In connection with the appointment of Mr. Berg as Chief Executive Officer, Mr. Berg’s annual base salary will be $600,000 and he will be eligible to participate in the Company’s bonus program with a target bonus of 100% of base salary. In connection with Mr. Berg’s appointment as Chief Executive Officer, Mr. Berg will receive (i) a bonus of $250,000, (ii) a grant of 500,000 stock options with an exercise price equal to the closing price of a share of the Company’s Class A common stock on August 14, 2024, and (iii) a grant of 500,000 stock options with an exercise price of $14.00. The options will vest in three equal annual installments beginning on the first anniversary of the date of grant, generally subject to continued employment through the applicable vesting date. Mr. Berg is also entitled to receive up to $7,500 per month for nine months for certain expenses incurred in connection with his service as Chief Executive Officer, including housing and travel.
Mr. Berg will continue to serve as Executive Chair of the Board. Mr.

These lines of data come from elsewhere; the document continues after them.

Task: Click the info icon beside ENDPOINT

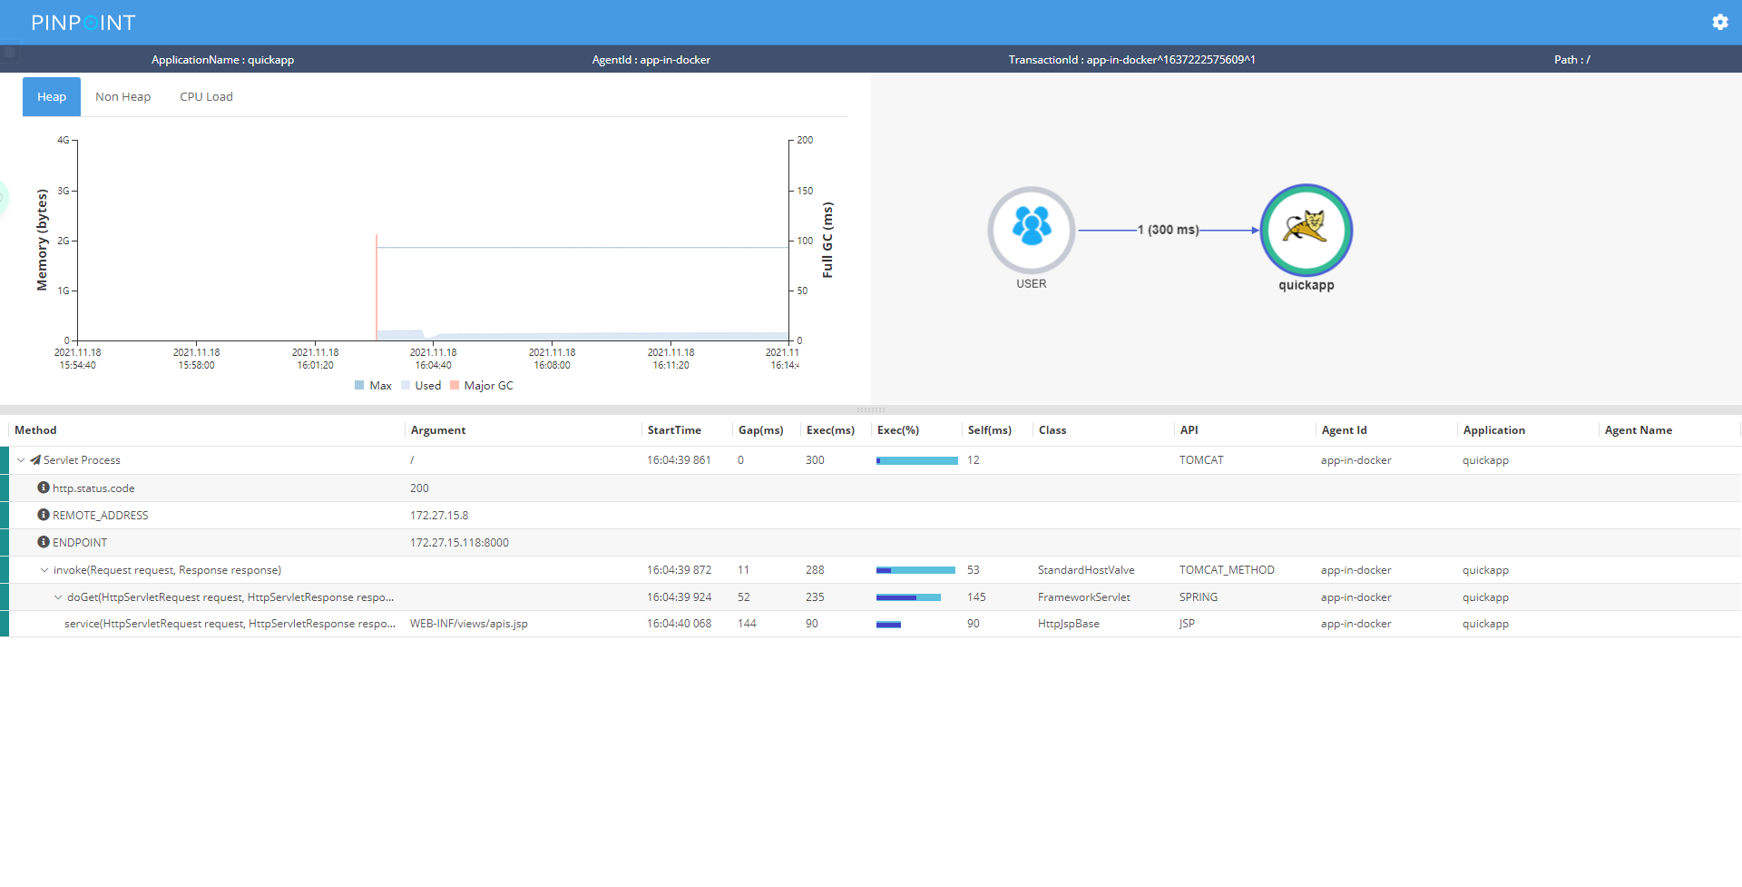Action: coord(43,542)
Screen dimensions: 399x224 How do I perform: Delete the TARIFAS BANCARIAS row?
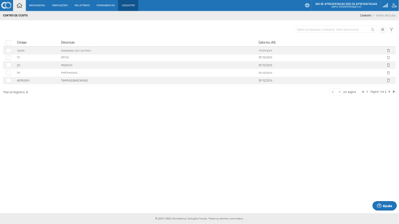388,80
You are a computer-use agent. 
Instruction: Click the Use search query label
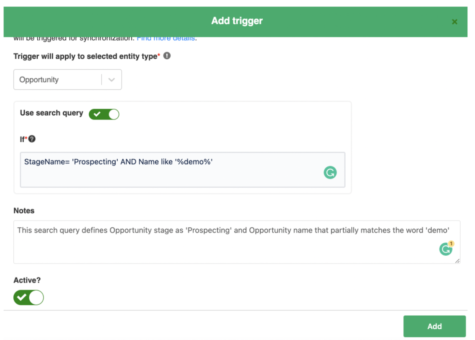pos(51,113)
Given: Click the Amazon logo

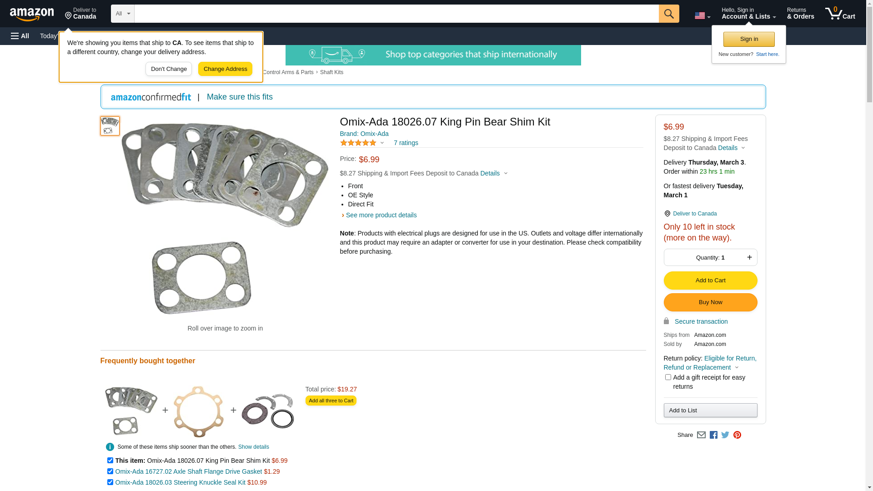Looking at the screenshot, I should click(32, 15).
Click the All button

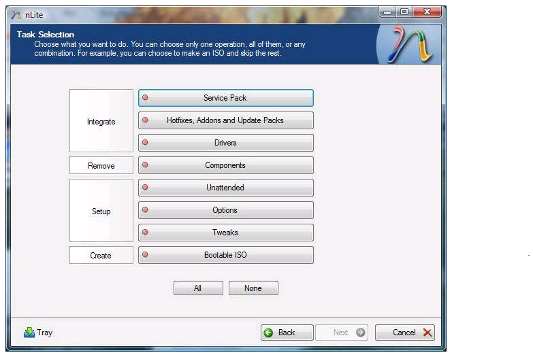pos(198,288)
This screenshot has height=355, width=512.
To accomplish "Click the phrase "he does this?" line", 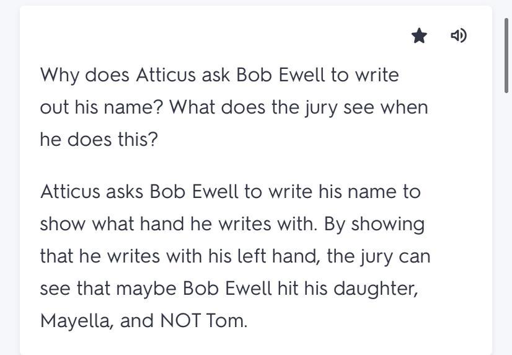I will 99,140.
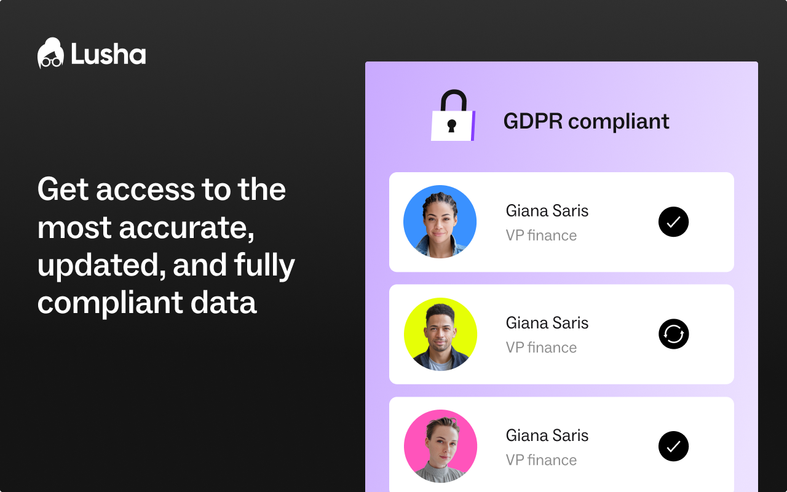Open the avatar with blue background
This screenshot has width=787, height=492.
pyautogui.click(x=440, y=221)
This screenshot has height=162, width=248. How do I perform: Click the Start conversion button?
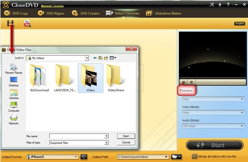(215, 145)

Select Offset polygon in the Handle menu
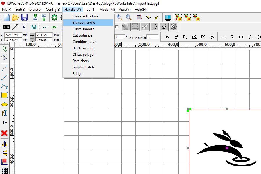(84, 55)
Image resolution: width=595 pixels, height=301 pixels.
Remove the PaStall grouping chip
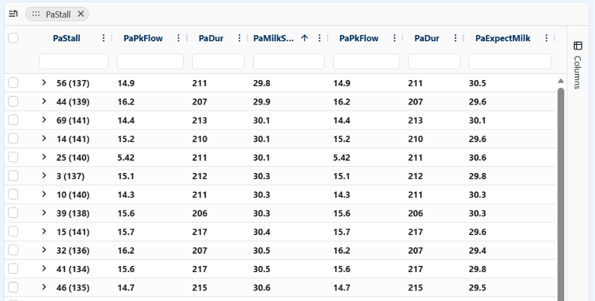81,14
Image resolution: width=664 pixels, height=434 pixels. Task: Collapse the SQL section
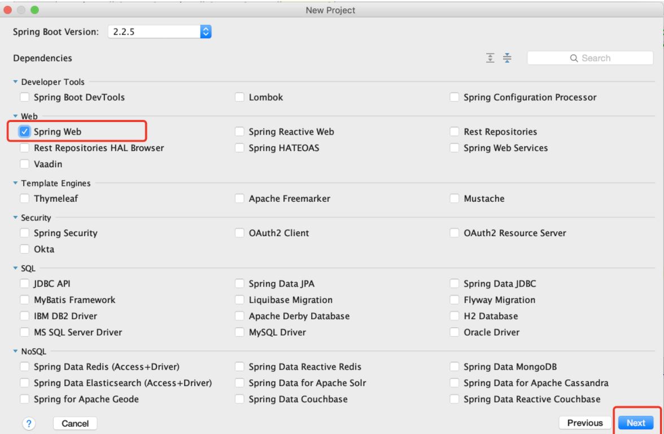pyautogui.click(x=16, y=268)
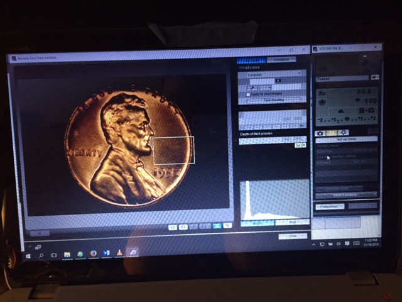Switch histogram to the RGB tab

(293, 222)
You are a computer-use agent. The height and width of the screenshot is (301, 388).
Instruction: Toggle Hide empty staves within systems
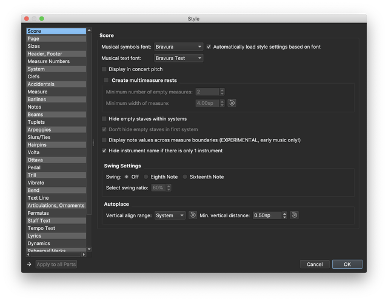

Berg will receive the compensation outlined in this Section 5.02 of this Current Report on Form 8-K for his service as the Company’s Chief Executive Officer, but will receive no additional compensation for his service as a member of the Board.
Item 7.01 Regulation FD Disclosure
The Company issued a press release in connection with the announcement of Mr. Berg’s appointment as Chief Executive Officer, a copy of which is furnished herewith as Exhibit 99.2.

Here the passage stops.